Nuts Free Granola With Chopped Dates in a white bowl with wooden spoon.

With just a few ingredients and only 35 minutes of your time, you can make 6 cups of delicious nut-free granola that is:

  • Affordable: Save money by using pantry staples.
  • Customizable: Tailor the ingredients to your taste.
  • Healthy: Control the quality and quantity of the ingredients.

This nut free granola recipe is part of my growing Breakfast and Brunch collection of recipes you can find on my blog. If you are a breakfast eater, you might also find some other interesting recipes, like this Blueberry Buttermilk Muffins, Easy Ham And Cheese Overnight Breakfast Strata, or this Easy Scrambled Eggs With Tortilla (Mexican Migas).

I love making homemade granola. I always have bags of different types of grains, cereals, and dried fruits, along with other ingredients, in my pantry, ready to use for my next projects. I also like to see and control what goes into my food.

If you ever thought that making granola at home was complicated, I’m here to show you that it’s not true.

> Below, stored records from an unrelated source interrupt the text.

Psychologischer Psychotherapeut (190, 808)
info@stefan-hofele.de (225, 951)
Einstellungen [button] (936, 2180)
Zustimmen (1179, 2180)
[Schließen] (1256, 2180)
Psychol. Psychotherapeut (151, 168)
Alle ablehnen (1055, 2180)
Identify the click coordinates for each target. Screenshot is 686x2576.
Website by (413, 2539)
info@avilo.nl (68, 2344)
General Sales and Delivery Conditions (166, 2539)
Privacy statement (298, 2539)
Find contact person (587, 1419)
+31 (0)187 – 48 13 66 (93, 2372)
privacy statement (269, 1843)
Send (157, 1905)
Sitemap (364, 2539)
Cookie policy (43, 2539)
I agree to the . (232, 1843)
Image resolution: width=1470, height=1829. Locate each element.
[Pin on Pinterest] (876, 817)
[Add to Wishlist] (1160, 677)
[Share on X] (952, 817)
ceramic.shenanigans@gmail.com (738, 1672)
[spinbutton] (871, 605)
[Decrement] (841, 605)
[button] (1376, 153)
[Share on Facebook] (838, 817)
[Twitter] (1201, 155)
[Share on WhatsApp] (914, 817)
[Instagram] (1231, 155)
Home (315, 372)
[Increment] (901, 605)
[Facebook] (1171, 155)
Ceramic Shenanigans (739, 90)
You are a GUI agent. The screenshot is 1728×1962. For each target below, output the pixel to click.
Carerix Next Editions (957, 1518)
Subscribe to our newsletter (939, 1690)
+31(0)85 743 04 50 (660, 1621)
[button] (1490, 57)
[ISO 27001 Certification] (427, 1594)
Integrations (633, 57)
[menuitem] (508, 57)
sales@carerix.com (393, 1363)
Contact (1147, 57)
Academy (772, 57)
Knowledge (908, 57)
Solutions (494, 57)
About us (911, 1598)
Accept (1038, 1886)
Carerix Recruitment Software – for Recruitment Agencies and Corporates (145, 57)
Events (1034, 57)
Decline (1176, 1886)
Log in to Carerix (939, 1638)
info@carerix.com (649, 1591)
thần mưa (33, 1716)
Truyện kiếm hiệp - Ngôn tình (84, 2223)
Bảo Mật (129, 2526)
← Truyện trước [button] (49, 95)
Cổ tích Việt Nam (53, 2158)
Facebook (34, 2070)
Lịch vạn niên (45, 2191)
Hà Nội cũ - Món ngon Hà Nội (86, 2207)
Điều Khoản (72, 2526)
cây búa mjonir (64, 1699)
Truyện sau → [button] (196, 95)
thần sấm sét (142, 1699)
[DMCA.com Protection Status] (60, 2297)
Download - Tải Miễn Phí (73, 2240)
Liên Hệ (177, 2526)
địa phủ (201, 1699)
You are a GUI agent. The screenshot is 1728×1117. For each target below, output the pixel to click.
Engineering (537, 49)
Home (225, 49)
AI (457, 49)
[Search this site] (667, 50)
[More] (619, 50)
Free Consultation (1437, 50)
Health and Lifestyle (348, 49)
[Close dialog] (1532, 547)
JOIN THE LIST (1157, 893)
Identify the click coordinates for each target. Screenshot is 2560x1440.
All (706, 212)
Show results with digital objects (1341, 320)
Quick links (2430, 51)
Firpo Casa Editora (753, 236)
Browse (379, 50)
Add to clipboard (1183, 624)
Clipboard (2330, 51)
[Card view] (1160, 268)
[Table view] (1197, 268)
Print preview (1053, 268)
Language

Granola recipes are very easy to make. They usually require you to mix dry ingredients with wet ones and then bake the mixture to produce a crispy, delicious treat.

This nut-free granola recipe is perfect for those who want to avoid nuts in their diet or are simply looking for a different version of the usual nut-filled granola. Let’s look at the ingredients you’ll need for this recipe.

Basic Ingredients

Ingredients collage for Nut Free Granola recipe.
  • Old-fashioned oats: Old-fashioned oats, also known as rolled oats, are whole oat grains that have been steamed and then rolled into flat flakes. This makes them ideal for a variety of recipes, such as oatmeal, granola, and baked goods.
  • Barley flakes: These are whole barley grains that have been steamed, rolled, and flattened, similar to rolled oats, and are often used in cereals, granola, and baking. If you cannot find them, replace them with more oats or rye flakes.
  • Seeds: For added nutrition, use sunflower seeds, pumpkin seeds, or a mixture of both. You can also choose chia seeds, flaxseeds, or hemp seeds.
  • Vegetable oil
  • Honey: Honey is my choice for this recipe, but you can also use maple syrup instead or agave nectar.
  • Vanilla extract
  • Dried Dates: I chose dates for their naturally sweet flavor and texture, but you can also add/include raisins, cranberries, apricots, or any dried fruit you like.

Possible Variations

  • Flavorings: Add a touch of cinnamon, nutmeg, or cocoa powder for extra flavor.
  • Coconut: Unsweetened coconut flakes can add a nice texture and sweetness.
  • Crispy Additions: Mix in crispy rice cereal or toasted quinoa for extra crunch.

How To Make This Nut-Free Granola

Step 1. First, preheat your oven to 350°F and lightly coat a 13×9-inch baking pan with nonstick cooking spray.

Step 2. In a large bowl, mix together the oats, barley flakes, and seeds.

Dry ingredients for nut free granola in a glass bowl.

Step 3. In a separate, smaller bowl, whisk together the oil, honey, and vanilla.

Step 4. Pour this honey mixture over the oat mixture, stirring until everything is well combined. Spread the mixture evenly in your prepared pan.

Pouring wet ingredients over dry ones for granola.

Step 5. Bake for about 25 minutes, making sure to stir frequently after the first 10 minutes to ensure even toasting.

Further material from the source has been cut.